最初ミズキの馬が貴族の家のそれだと助言したそいつは死体に紛れ込んで死んだふりをしていたのだ。
「組織された盗賊団みたいだから、アジトってあるよな?」
問い詰めるように静かに迫りつつ、ミズキは右手に水の渦を作り出しながら質問する。
ここまでの戦いを見せられた男は、ミズキの実力を理解しており、ただただカクカクと何度も頷く。
「じゃあ、案内してくれるか?」
ニッコリと笑顔で質問を続けるミズキ。男にはこの笑顔が悪魔の笑顔に見えていた。
そこからは男の手を水でできた縄で拘束して、案内させていく。
「おい、違う場所に連れて行ったら、お前を縛っている水が一気に縮むからな」
「ひっ! だ、大丈夫です! そ、そんなことをする勇気なんて俺にはありませんから……」
ミズキが彼を選んだ理由も最も気弱そうだったからというのがあった。
「ここです……」
移動することニ十分程度で、盗賊団のアジトへと到着する。
「そうか、脅して悪かったな。

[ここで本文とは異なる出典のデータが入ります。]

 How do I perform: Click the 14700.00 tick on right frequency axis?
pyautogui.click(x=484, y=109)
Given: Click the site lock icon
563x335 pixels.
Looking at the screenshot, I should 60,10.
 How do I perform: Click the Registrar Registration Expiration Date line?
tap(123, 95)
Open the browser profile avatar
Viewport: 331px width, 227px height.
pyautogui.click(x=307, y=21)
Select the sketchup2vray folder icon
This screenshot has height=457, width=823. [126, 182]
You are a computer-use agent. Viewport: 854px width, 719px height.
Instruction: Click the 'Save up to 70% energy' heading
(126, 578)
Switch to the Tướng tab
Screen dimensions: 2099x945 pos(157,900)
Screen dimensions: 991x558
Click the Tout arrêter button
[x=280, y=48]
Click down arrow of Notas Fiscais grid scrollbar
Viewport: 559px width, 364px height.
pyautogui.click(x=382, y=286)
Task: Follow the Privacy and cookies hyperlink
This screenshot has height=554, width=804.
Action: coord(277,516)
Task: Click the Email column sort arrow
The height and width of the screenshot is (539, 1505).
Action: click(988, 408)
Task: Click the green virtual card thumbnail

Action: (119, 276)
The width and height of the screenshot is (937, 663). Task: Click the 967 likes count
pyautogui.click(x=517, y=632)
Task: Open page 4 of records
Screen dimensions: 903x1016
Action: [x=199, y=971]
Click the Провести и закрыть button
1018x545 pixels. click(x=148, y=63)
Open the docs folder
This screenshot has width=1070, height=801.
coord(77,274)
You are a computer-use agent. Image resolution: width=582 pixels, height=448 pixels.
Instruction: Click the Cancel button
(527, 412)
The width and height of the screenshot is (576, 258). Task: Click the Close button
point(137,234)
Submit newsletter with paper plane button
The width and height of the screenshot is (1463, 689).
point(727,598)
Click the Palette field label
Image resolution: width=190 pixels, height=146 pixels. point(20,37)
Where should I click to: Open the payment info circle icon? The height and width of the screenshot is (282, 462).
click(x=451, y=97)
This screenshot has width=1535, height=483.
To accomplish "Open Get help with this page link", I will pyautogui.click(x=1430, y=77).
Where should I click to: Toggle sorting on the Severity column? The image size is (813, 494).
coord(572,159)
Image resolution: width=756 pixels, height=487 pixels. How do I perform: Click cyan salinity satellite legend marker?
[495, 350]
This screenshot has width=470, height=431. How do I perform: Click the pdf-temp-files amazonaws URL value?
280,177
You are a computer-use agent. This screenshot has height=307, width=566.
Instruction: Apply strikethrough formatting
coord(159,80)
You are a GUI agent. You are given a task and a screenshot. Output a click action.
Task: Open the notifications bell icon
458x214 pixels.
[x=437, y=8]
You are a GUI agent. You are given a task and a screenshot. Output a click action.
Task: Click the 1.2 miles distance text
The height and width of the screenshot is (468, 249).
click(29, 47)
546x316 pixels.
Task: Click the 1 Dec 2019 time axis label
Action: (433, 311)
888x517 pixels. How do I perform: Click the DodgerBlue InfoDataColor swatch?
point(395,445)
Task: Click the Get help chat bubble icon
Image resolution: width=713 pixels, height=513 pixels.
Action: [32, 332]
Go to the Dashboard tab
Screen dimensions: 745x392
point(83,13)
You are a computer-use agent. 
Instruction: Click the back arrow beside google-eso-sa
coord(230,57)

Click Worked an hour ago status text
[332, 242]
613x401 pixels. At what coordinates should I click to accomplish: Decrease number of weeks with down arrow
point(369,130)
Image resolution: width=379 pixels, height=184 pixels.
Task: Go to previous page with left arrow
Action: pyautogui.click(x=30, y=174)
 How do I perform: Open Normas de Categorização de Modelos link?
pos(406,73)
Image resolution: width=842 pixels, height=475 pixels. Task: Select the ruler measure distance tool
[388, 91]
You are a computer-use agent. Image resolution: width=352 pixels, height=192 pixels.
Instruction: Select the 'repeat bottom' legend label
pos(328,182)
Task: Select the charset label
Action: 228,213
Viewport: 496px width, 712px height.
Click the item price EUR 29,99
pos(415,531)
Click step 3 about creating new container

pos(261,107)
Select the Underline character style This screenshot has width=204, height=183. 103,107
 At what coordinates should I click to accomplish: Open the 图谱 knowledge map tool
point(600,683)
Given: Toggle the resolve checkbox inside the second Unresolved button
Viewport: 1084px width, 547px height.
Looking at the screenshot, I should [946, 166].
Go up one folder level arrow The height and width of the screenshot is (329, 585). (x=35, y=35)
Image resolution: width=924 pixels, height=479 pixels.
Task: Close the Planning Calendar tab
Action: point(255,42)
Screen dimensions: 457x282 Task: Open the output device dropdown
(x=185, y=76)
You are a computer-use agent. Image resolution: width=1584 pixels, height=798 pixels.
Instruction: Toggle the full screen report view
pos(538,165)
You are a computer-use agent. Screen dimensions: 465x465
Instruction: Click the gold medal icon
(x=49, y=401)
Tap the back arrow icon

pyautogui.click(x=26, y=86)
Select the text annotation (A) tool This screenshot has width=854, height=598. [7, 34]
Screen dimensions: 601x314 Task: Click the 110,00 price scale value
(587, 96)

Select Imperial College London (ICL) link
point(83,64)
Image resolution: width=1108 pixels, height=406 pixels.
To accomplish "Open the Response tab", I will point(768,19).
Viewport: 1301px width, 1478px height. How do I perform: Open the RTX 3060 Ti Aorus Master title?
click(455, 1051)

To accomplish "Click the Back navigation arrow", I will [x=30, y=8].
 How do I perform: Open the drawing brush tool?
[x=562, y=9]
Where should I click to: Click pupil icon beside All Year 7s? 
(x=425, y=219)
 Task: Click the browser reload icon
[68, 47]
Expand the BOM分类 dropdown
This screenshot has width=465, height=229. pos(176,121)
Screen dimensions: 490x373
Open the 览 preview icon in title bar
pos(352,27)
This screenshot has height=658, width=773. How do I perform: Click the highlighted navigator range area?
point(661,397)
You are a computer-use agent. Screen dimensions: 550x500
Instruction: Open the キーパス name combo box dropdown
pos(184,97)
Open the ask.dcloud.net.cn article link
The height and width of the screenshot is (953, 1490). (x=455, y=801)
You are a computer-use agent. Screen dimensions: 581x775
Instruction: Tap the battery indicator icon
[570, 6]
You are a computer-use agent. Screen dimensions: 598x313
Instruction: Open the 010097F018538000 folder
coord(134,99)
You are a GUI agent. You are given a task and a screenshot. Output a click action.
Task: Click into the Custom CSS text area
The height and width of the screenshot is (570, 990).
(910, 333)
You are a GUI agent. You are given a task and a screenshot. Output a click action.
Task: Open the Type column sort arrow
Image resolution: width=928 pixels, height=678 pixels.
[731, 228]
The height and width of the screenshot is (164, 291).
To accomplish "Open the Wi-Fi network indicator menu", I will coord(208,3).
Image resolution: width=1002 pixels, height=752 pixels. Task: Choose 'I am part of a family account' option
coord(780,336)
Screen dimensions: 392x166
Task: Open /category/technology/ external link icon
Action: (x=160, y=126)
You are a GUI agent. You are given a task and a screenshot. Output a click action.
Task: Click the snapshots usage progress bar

こんな子どもに舐められて悔しかっただろうけど、案内してくれて助かった。もう行っていいぞ」
そこでミズキは男を解放する。その時に馬も一緒に男と別方向に逃がしてやっていた。
「い、いいんですか?」
おどおどした様子で質問するが、既に逃げ腰になっている。
「あぁ、構わない。戻ってきて俺に害をなそうとしたら、今度はどうなっても知らないけどな」
「わ、わかってますよ! さようなら!!」
ミズキが再度脅しをかけると、男はあっという間に姿が見えなくなるほどの逃げ足を見せていた。
「それじゃ、中を見ていこうか……”水覚”」
先ほど試した魔法で、アジトの中に誰が残っているのかを探りながらミズキは足を踏み入れていく。